*** Task material ***

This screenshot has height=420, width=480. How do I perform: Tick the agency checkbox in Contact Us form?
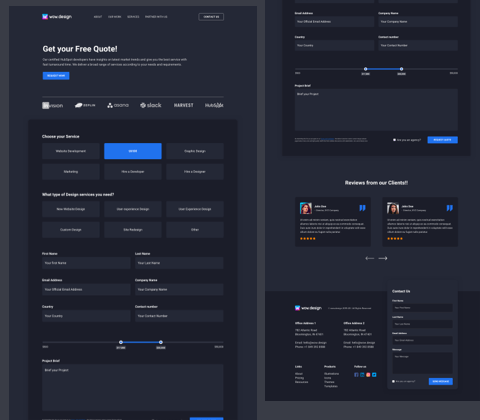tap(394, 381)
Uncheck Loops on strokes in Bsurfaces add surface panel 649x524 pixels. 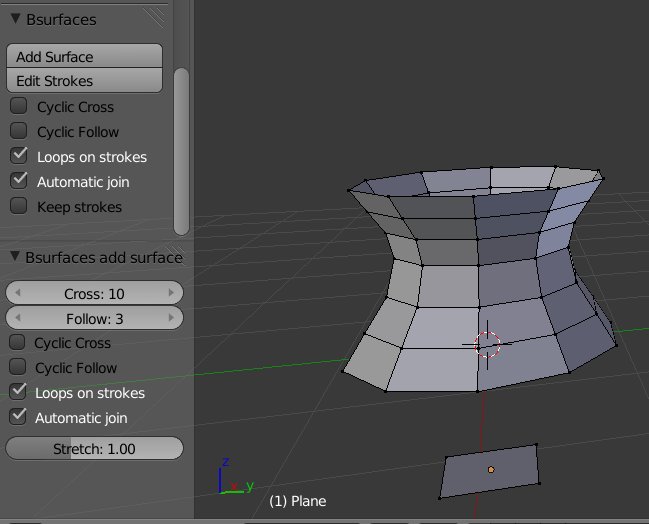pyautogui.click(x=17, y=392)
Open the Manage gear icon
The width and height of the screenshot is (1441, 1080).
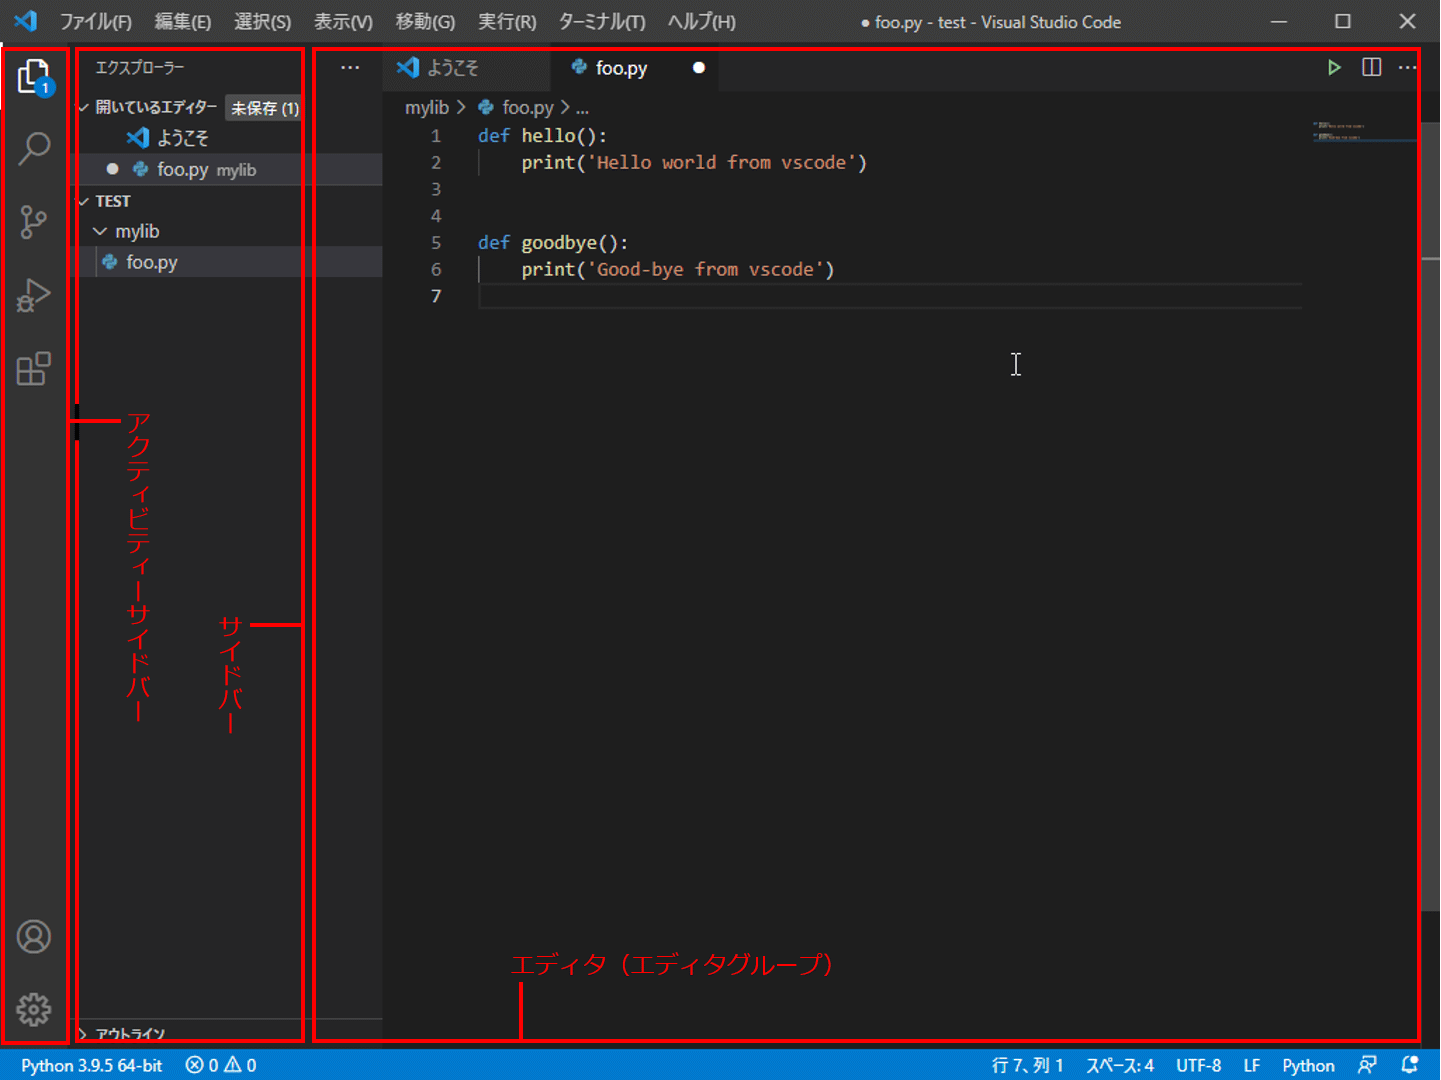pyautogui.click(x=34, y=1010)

*** End of Task material ***

• [Task objective]: What is needed is an exact copy of only the lines from the line containing "The width and" through the last line of the entries, inclusive, without the pictures.

• [Task answer]:
The width and height of the screenshot is (1441, 1080).
pyautogui.click(x=34, y=1010)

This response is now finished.